Joost Winnink
- Country (sports): Netherlands
- Born: 30 June 1971 (age 53) Peize, Netherlands
- Height: 1.80 m (5 ft 11 in)
- Plays: Right-handed
- Prize money: $242,379

Singles
- Career record: 8-15
- Career titles: 0
- Highest ranking: No. 152 (27 Nov 1995)

Grand Slam singles results
- US Open: 2R (1995)

Doubles
- Career record: 11-20
- Career titles: 0
- Highest ranking: No. 101 (10 Apr 1995)

Grand Slam doubles results
- Australian Open: 2R (1996)
- French Open: 1R (1995)
- Wimbledon: 1R (1995)
- US Open: 2R (1995)

= Joost Winnink =

Dutch tennis player (born 1971)

Joost Winnink (born 30 June 1971) is a former professional tennis player from the Netherlands.

==Career==
Winnink, and his partner Filip Dewulf, reached the semi-finals of the 1994 Monte Carlo Open, but his best result on the ATP Tour was when he finished runner-up at the 1995 South African Open, also in the doubles.

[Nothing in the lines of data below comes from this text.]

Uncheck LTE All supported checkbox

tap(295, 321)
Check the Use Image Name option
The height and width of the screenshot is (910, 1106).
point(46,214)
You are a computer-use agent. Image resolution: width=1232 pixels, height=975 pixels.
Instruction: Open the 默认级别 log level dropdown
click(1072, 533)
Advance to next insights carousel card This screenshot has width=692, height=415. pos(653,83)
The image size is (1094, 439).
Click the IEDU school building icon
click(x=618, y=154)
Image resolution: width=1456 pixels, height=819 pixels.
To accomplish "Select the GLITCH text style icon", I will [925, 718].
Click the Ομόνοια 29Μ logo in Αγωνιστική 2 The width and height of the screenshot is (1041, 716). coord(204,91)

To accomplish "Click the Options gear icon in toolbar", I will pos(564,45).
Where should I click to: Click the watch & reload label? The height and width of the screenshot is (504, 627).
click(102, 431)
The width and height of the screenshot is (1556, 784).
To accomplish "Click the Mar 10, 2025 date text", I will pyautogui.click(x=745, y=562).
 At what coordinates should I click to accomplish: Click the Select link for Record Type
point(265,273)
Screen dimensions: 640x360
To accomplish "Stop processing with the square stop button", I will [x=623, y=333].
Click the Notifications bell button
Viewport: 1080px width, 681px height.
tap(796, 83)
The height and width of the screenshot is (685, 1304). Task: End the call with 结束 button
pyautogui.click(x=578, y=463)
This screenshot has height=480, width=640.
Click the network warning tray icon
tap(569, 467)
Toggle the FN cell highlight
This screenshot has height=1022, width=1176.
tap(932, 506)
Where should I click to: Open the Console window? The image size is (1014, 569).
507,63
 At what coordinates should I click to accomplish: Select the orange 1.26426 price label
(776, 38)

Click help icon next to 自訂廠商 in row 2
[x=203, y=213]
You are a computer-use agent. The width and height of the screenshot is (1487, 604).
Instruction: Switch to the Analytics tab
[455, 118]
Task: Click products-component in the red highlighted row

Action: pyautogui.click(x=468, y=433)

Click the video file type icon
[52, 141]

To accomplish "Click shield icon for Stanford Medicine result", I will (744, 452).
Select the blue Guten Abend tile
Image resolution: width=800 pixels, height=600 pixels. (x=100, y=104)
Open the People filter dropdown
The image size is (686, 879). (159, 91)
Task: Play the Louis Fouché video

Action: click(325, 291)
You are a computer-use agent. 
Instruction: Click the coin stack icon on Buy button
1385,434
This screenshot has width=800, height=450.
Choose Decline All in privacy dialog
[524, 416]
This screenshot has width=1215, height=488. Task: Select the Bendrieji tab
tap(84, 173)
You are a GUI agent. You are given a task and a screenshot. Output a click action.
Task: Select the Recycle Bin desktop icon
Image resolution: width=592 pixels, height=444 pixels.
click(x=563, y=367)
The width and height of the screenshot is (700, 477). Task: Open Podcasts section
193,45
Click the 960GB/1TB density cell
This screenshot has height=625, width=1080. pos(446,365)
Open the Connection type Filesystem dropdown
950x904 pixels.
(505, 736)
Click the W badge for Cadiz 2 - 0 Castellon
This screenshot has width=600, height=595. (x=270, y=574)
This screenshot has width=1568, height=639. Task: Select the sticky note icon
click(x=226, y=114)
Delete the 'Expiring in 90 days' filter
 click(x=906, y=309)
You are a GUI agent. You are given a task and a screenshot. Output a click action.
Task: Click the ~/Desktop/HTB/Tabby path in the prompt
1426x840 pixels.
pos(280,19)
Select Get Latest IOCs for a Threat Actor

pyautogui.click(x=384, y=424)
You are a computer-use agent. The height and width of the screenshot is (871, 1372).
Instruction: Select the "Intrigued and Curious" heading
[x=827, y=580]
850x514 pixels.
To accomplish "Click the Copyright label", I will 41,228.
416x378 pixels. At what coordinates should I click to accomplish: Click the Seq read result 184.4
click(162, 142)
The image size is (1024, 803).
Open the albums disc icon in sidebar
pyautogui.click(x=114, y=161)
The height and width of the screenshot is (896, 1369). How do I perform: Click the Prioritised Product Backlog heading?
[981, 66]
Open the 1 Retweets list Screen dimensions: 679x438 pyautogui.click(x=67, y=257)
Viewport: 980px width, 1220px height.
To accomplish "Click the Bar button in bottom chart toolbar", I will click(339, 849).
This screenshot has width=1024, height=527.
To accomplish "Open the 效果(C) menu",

In 1994 at the "Melkhuisje" (in his home country) Winnink upset the gravel specialist Àlex Corretja in straight sets.

At the 1995 Eurocard Open, a Masters Series event, Winnink upset countryman and world number 21 Paul Haarhuis in straight sets, dropping just two games. He also reached the quarter-finals of the Czech Indoor tournament that year, en route defeating Javier Frana and David Prinosil, both top 100 players.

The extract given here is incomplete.